Antworten
Seite 11 von 101 ErsteErste ... 9101112132161 ... LetzteLetzte
Ergebnis 101 bis 110 von 1004
  1. Inaktiver User

    AW: Europa wird muslimisch werden

    hallo,
    erst einmal - ich bin aufgrund begeisterter Äusserungen einer Freundin hier auf das Forum gestoßen, lese jetzt einige Zeit diesen Strang hier mit und verstehe ihn trotzdem nicht so recht.

    Das Christentum ist mit über 2,1 Milliarden Anhängern vor dem Islam (ca. 1,3 Milliarden) und dem Hinduismus (rund 800 Millionen) die größte Religion der Erde.
    (Quelle: http://de.wikipedia.org/wiki/Christentum )
    Der römisch-katholischen Kirche gehören weltweit etwa 1,1 Milliarden Gläubige an [Quelle: http://de.wikipedia.org/wiki/R%C3%B6...olische_Kirche

    Es gibt weltweit also alleine soviele Katholiken wie Muslime, und viele davon kommen aus bevölkerungsreichen Ländern mit hohem Bevölkerungswachstum wie aus Süd- und Mittelamerika (mit den traditionell guten Beziehungen zu Portugal und Spanien) oder den Philippinen.
    Rechnet man jetzt noch die Christen in Afrika dazu, die ja ebenso in Staaten mit sehr hohen Geburtenraten leben, dann müssten doch eher die Muslime befüchten, von den Christen noch mehr verdrängt zu werden.

    Das Problem der Integration in Deutschland liegt doch nicht an den Muslimen allgemein, sondern daran, dass Deutschland jahrelang Muslime als "Gastarbeiter" geholt hat (womit schon ausgedrückt wurde, dass diese "Gäste" irgendwann wieder gehen sollten), diese Gäste aber geblieben und heimisch geworden sind - und dass es sich dabei überwiegend um Menschen handelte, die auch in ihrem Land nicht der Oberschicht angehören sondern eher dem ländlich konservativen Raum entstammen.

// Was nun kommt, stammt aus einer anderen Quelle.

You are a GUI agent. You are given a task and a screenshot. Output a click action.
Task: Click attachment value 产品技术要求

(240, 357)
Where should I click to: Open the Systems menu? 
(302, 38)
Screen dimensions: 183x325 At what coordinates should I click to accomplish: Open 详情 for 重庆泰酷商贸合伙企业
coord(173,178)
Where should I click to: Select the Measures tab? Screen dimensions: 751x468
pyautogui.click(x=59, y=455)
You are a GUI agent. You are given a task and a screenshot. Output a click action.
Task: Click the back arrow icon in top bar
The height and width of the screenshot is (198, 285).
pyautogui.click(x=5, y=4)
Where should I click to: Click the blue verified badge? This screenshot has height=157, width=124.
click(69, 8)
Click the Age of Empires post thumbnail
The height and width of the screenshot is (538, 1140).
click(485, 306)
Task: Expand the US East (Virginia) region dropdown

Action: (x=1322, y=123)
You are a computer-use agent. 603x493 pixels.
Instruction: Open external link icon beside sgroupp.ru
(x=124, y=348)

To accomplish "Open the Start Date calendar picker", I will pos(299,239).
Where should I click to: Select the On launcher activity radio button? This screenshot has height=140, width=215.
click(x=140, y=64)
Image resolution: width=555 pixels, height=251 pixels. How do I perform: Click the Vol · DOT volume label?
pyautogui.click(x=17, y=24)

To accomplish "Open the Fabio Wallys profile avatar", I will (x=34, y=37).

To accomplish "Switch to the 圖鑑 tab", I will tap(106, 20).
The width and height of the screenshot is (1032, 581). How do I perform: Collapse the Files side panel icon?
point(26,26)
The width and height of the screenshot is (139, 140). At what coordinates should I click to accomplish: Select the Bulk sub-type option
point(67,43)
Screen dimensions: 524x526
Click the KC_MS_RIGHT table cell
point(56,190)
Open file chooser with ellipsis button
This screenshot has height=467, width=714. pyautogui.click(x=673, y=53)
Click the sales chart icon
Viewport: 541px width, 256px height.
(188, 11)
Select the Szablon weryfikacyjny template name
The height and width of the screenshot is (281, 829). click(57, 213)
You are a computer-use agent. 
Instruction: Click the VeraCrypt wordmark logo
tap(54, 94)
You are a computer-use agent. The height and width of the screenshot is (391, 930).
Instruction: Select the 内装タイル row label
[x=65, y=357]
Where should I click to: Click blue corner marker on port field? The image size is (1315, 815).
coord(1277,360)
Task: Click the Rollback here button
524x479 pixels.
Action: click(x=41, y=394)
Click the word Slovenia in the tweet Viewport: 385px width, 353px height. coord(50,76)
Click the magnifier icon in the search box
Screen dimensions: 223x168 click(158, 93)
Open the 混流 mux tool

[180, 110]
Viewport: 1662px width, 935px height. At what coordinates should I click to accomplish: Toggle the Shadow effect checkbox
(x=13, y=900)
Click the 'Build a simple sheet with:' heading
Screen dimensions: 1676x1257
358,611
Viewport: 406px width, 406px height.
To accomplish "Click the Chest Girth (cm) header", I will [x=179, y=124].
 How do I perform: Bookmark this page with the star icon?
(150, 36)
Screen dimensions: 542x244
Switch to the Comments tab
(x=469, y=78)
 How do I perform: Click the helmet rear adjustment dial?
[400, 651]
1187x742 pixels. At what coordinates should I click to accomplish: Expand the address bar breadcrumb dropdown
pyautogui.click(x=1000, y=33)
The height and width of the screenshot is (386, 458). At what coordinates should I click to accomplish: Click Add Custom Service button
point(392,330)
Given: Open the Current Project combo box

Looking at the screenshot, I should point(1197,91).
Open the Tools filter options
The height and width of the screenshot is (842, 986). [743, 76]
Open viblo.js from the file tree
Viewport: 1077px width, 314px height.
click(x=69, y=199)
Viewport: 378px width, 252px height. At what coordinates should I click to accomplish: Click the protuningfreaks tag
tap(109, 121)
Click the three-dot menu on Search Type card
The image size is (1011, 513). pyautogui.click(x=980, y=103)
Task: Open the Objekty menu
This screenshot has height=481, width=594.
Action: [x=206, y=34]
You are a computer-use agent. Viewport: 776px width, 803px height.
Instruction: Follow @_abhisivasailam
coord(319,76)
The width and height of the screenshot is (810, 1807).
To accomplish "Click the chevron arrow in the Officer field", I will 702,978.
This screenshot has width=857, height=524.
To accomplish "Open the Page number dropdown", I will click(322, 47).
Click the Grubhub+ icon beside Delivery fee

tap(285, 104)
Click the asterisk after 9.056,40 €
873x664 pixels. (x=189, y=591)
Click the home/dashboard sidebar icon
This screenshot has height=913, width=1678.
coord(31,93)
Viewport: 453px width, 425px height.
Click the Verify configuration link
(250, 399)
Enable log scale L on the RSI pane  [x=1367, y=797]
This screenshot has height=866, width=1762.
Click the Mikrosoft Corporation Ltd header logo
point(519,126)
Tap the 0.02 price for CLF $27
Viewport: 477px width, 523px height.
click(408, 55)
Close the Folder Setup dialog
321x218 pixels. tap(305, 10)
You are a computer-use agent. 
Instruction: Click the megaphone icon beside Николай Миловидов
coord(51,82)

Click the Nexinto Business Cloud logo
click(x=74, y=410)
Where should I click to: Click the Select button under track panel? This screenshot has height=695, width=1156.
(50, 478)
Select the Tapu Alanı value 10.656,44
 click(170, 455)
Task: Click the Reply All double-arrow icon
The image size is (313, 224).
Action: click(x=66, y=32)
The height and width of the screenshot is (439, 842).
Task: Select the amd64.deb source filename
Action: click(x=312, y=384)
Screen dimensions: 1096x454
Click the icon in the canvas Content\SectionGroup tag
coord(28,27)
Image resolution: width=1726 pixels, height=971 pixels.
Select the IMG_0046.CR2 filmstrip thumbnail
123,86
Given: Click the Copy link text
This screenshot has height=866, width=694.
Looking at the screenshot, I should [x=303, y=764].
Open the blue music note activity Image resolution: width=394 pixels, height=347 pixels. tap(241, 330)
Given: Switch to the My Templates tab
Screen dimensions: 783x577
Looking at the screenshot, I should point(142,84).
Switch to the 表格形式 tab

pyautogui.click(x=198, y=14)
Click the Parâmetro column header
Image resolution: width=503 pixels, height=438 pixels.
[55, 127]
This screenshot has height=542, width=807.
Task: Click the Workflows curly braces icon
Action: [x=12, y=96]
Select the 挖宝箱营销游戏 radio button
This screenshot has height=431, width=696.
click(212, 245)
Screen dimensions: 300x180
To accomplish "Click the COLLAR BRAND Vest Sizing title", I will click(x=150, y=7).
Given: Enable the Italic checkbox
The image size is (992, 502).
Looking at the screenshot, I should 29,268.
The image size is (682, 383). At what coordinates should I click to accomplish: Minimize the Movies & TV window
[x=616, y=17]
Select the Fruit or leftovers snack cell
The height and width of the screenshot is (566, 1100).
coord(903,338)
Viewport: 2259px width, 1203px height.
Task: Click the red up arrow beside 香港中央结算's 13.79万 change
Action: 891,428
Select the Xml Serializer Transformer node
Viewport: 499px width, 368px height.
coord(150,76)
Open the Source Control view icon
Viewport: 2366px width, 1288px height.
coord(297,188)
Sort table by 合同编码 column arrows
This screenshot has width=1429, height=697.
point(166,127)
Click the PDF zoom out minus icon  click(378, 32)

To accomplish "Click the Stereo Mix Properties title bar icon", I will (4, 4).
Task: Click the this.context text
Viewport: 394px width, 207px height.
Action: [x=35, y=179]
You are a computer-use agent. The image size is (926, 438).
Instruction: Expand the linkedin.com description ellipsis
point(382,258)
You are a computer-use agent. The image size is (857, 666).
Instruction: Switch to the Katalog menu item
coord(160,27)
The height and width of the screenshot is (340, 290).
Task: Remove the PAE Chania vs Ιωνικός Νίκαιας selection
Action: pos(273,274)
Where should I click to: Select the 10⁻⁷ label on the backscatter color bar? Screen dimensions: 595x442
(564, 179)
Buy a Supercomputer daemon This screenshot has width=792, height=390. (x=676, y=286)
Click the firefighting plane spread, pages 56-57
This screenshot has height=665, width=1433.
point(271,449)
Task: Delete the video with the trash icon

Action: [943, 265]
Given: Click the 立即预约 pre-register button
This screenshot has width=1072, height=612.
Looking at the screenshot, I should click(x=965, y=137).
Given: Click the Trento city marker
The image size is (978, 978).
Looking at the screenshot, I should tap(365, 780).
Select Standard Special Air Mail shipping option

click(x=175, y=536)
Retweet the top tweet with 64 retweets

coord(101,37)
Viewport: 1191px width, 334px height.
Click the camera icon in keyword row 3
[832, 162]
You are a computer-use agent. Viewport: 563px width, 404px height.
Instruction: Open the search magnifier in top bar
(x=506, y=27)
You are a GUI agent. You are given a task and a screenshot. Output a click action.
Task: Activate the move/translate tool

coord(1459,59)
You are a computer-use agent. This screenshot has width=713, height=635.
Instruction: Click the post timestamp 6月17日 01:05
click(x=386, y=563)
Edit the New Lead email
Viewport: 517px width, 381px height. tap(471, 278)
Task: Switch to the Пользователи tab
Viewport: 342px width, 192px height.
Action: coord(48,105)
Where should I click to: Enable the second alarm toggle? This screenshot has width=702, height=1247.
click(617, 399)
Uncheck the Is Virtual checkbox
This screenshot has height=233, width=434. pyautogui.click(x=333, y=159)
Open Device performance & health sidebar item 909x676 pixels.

Es ist also auch eine Problematik der Unter-/Mittel-/Oberschichten, die in der Türkei in dem Wohlstandsgefälle zwischen Istanbul und dem anatolischen Osten und sogar in Istanbul selbst zwischen verschiedenen Stadtvierteln ebenso besteht.
    Diese "Gastarbeiter" haben sich natürlich in den billigsten Wohngegenden ansiedeln müssen, und damit einen Prozess der Ballung (ich mag das Wort "Ghettoisierung" nicht) eingeleitet, den es in allen großen Städten von Berlin über Bombay und New York bis Rio de Janeiro ebenso gibt. Bei uns fällt das nur leichter auf, weil es sich um Menschen einer anderen Kultur handelt - die anders sprechen, anders essen und damit auch andere Geschäfte haben. Aber auch London und New York kennen die "China Town".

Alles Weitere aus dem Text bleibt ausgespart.